» **Goal**
Rewrite the items from the start through the line containing "Looking at the screenshot, I should [x=330, y=513].", changing every "Click" to "Select" and leaving everything else unchanged.

» **Data entries**

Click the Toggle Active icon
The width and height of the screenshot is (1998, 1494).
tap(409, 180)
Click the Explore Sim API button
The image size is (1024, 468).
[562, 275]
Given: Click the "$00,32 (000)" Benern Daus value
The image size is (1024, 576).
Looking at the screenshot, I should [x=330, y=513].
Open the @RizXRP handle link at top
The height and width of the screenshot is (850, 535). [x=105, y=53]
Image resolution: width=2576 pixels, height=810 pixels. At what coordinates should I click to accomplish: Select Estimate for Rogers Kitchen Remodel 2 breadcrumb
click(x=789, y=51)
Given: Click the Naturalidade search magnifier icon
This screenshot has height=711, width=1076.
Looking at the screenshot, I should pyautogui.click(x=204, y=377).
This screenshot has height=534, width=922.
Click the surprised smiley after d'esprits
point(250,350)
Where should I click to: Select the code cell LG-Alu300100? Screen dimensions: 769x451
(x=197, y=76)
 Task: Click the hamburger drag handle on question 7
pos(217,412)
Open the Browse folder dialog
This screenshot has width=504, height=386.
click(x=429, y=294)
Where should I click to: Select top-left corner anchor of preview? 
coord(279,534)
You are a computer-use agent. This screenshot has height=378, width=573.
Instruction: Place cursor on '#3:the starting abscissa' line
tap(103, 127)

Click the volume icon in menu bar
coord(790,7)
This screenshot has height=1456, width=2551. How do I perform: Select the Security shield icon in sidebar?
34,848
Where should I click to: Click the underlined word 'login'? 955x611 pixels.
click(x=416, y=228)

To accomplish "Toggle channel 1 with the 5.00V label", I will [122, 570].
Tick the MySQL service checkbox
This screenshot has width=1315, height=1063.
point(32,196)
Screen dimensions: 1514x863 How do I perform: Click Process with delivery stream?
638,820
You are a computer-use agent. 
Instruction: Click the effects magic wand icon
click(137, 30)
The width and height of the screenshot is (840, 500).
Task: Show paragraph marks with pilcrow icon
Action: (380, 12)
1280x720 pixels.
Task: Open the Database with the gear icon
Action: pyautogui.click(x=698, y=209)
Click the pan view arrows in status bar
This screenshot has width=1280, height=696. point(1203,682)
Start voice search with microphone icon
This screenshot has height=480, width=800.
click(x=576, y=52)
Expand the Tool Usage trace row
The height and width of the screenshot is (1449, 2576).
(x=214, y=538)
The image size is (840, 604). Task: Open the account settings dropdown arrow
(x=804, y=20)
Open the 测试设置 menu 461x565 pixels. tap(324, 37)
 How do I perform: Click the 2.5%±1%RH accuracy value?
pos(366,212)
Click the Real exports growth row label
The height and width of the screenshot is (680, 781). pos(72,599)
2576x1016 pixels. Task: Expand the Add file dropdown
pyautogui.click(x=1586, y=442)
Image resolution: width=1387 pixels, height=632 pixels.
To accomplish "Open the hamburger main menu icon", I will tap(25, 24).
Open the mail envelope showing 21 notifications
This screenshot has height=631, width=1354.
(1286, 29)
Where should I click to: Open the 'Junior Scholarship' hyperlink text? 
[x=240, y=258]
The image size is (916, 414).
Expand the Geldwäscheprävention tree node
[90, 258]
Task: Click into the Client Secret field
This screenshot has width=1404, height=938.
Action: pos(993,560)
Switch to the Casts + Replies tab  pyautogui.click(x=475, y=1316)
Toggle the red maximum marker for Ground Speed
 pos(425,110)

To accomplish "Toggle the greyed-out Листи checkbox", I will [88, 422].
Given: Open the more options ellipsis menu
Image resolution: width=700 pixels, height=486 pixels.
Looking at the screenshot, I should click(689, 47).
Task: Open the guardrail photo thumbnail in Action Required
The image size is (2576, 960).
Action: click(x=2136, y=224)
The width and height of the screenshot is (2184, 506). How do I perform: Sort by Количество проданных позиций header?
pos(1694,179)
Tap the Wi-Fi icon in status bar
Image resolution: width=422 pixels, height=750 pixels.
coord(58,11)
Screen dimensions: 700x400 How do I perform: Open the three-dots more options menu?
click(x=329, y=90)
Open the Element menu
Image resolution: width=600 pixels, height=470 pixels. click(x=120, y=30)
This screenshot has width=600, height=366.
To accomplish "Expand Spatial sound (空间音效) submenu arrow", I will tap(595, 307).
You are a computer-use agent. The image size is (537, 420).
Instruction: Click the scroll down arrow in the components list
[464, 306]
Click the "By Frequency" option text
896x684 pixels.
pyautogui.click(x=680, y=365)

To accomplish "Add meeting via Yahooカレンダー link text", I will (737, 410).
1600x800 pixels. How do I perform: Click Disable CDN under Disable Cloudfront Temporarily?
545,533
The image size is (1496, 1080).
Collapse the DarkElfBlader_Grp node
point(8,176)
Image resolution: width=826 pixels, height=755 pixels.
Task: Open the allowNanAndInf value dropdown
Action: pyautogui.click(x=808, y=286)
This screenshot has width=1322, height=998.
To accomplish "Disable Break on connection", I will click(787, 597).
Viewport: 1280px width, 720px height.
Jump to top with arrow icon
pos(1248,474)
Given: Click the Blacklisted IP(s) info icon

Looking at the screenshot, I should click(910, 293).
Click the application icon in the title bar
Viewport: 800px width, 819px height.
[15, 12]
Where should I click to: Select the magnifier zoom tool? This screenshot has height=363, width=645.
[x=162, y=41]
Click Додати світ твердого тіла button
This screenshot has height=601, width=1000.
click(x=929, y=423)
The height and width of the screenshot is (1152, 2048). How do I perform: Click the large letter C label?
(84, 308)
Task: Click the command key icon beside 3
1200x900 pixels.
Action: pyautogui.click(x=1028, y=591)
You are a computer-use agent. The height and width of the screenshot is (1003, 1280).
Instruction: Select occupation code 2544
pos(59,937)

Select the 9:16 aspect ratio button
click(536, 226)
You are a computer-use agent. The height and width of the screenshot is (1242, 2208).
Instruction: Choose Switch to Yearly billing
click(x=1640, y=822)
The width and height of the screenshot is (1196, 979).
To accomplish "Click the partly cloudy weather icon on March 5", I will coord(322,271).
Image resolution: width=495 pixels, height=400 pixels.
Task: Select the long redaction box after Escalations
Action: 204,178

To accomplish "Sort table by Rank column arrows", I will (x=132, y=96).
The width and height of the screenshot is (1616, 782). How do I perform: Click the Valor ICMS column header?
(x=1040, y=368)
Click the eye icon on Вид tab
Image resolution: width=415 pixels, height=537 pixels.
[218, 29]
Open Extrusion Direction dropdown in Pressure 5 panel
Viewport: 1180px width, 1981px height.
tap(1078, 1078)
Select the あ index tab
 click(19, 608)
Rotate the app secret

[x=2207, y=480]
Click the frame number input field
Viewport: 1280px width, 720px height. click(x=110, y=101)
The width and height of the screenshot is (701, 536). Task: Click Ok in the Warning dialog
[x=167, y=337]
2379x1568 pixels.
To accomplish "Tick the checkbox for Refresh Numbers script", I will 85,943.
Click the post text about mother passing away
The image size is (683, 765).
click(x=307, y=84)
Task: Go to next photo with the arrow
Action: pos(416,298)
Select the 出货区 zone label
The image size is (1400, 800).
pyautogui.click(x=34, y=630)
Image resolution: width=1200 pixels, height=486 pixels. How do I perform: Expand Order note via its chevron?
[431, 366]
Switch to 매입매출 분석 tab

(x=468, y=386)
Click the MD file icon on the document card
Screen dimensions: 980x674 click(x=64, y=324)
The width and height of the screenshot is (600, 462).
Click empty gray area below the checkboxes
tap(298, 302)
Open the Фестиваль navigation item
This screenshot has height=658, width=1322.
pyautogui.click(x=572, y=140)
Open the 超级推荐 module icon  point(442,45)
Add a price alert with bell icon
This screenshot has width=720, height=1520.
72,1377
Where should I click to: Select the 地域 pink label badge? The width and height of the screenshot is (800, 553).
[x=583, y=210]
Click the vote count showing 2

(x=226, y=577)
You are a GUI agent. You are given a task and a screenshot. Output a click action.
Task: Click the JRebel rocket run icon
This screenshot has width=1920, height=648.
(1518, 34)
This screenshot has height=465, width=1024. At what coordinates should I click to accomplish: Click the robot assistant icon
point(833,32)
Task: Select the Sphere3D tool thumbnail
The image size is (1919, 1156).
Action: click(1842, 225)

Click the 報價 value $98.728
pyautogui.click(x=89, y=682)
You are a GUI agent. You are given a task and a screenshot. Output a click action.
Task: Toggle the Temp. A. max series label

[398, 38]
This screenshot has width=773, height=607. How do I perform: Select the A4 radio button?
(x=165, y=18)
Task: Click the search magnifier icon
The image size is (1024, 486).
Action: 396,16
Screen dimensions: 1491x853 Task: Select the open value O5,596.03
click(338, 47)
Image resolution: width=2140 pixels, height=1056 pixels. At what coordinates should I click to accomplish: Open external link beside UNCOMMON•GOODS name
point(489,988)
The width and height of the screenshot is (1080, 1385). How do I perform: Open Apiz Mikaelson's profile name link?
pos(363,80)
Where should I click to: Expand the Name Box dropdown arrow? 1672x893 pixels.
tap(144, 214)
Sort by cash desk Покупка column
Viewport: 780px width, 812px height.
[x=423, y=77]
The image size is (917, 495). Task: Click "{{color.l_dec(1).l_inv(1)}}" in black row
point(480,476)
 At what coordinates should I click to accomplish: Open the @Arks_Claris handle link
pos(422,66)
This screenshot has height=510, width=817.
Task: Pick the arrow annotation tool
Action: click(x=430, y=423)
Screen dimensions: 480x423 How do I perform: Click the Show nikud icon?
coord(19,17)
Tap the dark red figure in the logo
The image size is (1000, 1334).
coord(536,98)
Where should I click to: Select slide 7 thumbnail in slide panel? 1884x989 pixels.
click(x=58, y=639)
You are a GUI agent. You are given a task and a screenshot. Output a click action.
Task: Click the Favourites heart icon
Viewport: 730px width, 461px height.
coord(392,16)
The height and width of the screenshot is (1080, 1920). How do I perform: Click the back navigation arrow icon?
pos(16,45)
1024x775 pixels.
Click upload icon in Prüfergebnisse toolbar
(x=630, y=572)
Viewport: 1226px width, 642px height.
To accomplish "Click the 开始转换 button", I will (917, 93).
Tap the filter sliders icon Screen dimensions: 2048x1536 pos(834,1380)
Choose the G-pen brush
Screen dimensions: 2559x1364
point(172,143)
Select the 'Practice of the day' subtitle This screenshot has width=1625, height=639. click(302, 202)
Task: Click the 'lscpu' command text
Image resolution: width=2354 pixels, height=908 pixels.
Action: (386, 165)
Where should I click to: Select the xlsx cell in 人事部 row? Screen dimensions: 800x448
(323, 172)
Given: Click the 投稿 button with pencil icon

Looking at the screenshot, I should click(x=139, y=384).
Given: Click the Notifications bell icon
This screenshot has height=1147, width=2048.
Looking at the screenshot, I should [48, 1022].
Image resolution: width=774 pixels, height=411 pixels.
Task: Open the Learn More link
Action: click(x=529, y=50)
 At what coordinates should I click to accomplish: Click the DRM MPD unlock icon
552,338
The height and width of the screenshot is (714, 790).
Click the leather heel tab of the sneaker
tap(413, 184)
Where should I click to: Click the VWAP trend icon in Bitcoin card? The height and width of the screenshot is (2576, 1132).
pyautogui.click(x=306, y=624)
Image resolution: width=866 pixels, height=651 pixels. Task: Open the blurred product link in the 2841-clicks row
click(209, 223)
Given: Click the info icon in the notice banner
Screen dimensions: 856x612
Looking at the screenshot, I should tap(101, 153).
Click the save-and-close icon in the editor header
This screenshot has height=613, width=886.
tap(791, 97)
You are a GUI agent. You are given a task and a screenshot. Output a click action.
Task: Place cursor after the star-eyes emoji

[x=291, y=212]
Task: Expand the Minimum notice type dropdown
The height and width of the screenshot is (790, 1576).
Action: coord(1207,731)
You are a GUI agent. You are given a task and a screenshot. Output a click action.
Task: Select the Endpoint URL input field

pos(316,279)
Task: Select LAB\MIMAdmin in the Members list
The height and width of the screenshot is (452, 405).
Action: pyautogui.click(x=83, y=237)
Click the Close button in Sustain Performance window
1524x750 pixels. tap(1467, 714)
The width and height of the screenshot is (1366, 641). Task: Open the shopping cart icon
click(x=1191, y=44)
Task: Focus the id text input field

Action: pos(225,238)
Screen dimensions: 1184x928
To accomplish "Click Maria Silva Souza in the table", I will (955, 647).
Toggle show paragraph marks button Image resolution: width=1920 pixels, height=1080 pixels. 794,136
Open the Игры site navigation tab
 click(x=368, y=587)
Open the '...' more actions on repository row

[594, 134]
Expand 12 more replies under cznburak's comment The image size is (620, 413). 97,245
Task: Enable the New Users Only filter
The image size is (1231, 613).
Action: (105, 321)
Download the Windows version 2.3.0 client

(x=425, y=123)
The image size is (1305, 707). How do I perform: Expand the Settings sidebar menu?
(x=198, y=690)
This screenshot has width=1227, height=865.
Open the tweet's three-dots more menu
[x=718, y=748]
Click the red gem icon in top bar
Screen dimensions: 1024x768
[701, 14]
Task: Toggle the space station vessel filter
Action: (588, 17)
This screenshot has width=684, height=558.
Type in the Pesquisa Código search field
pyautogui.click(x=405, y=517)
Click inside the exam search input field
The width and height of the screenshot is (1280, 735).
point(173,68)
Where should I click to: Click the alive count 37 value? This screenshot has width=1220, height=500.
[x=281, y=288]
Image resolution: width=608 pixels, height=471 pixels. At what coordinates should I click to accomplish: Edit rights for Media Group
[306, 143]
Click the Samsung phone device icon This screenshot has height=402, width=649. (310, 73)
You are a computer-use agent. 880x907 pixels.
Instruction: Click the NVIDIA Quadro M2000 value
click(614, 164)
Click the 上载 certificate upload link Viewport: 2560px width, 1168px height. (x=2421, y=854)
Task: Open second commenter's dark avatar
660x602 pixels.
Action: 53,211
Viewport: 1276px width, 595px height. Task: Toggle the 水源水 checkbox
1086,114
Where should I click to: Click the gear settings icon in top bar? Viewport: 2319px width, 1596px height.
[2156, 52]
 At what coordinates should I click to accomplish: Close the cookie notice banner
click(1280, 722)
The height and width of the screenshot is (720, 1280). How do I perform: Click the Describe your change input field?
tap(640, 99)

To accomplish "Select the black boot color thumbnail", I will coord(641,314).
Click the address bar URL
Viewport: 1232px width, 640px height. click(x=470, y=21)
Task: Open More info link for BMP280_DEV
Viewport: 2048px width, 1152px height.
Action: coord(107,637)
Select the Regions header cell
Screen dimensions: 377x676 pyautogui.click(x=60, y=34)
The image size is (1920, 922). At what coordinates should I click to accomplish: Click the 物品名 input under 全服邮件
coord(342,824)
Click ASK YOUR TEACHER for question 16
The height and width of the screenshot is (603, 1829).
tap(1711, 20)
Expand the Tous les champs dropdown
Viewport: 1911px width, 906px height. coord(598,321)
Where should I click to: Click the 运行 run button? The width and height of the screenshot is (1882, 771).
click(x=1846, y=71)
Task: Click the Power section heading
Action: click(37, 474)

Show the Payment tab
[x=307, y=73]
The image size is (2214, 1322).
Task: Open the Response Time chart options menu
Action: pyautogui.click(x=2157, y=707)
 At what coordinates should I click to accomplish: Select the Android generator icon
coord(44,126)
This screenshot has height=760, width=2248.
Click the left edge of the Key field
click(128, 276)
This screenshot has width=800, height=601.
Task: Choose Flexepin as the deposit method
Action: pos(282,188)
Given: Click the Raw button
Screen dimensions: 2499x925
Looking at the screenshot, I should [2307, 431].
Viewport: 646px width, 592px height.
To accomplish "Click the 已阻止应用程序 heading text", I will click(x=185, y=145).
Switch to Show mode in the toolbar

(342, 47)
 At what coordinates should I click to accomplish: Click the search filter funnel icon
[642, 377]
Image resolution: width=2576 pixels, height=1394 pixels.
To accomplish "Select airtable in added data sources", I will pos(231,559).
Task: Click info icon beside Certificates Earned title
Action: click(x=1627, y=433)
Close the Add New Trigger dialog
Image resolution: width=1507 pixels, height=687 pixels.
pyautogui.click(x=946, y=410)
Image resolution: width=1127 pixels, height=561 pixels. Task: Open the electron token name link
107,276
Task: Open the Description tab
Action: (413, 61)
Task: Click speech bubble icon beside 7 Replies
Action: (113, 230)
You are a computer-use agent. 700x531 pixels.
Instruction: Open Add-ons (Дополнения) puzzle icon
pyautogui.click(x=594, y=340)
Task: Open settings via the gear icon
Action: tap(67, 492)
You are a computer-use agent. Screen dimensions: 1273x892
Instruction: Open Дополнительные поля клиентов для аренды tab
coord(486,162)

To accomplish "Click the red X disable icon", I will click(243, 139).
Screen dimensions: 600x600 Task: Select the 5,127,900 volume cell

» **Complete response**
Select the Toggle Active icon
The width and height of the screenshot is (1998, 1494).
tap(409, 180)
Select the Explore Sim API button
The image size is (1024, 468).
[562, 275]
Given: Select the "$00,32 (000)" Benern Daus value
The image size is (1024, 576).
Looking at the screenshot, I should [x=330, y=513].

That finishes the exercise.